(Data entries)
========================================

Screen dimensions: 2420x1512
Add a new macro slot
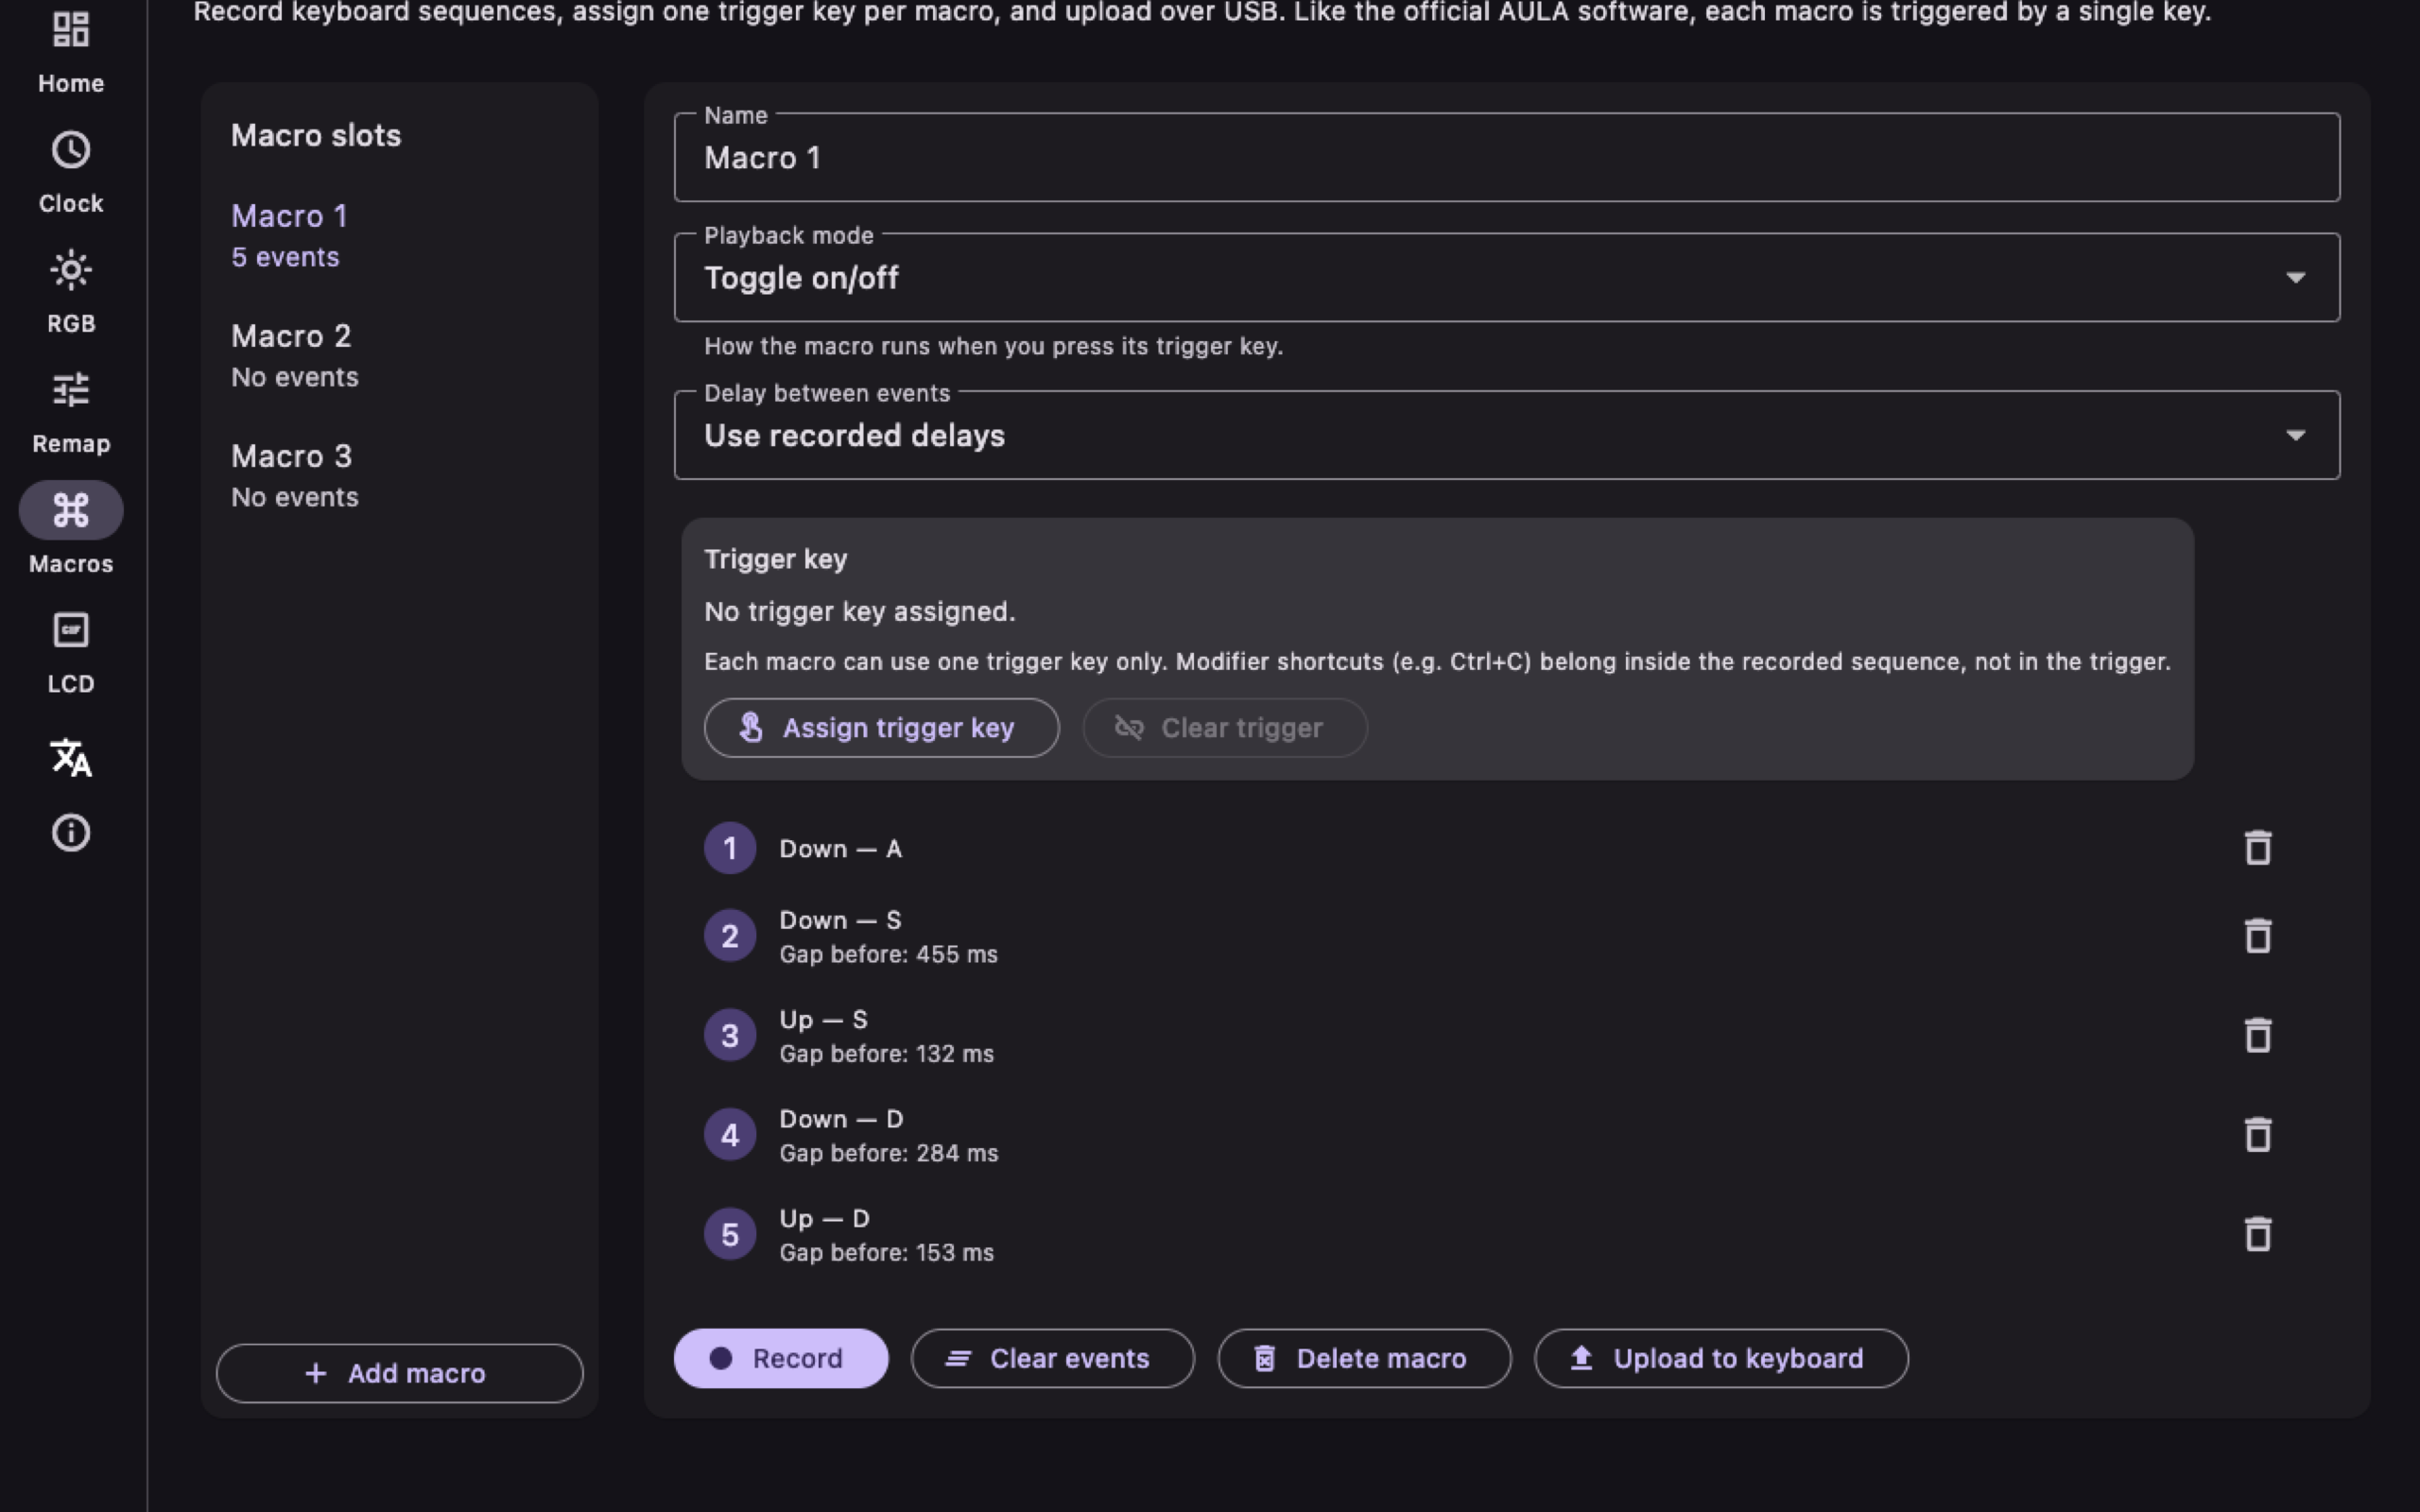coord(400,1373)
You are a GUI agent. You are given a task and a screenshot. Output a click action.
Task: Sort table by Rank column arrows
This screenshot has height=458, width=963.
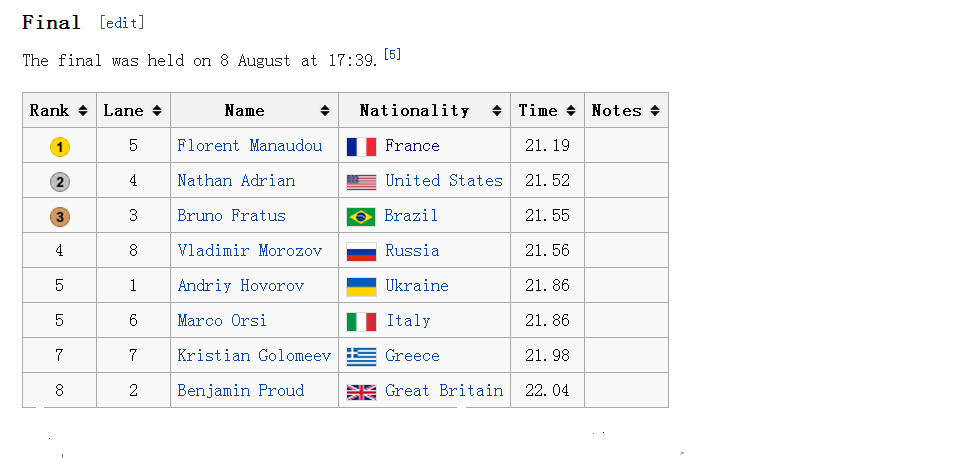[x=83, y=111]
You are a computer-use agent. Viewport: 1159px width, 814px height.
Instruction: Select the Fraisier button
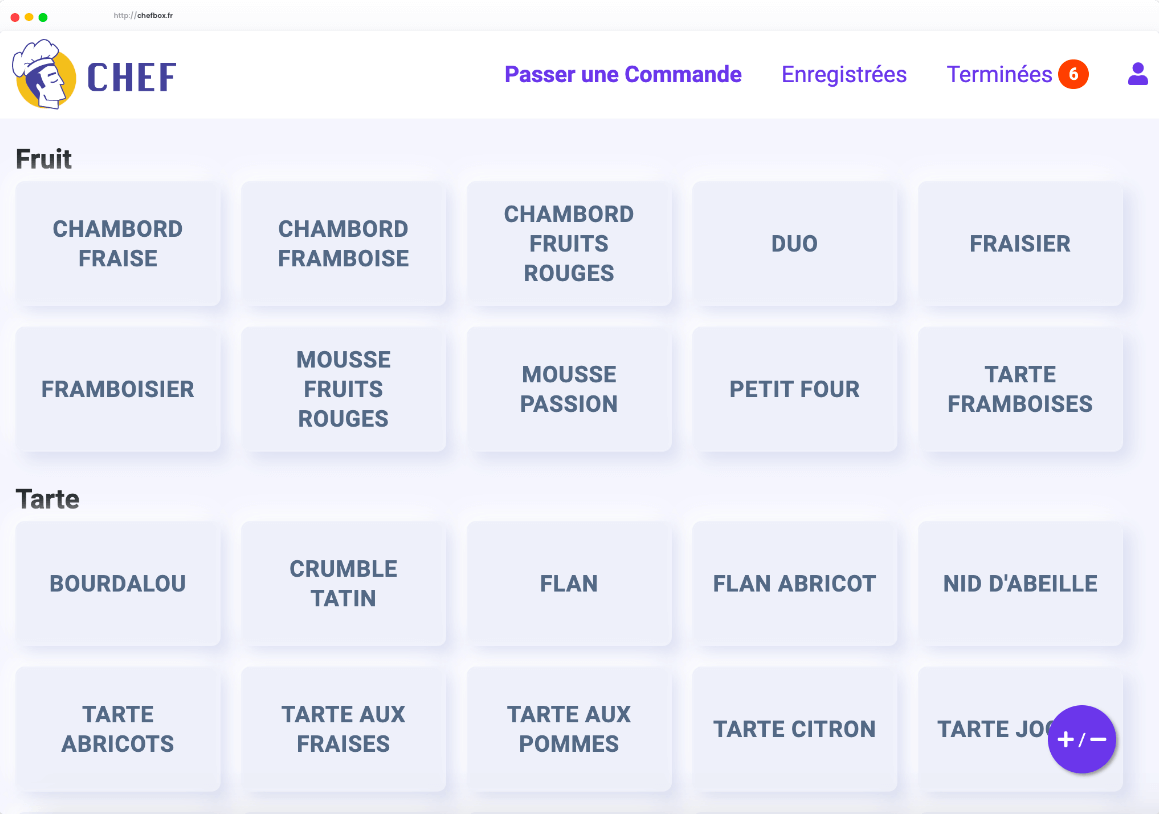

========================================

§ YOUR OBJECTIVE
Write out each line above that contains the word "agent".

§ RESPONSE AREA
You are a GUI agent. You are given a task and a screenshot. Output a click action.
You are a computer-use agent. Viewport: 1159px width, 814px height.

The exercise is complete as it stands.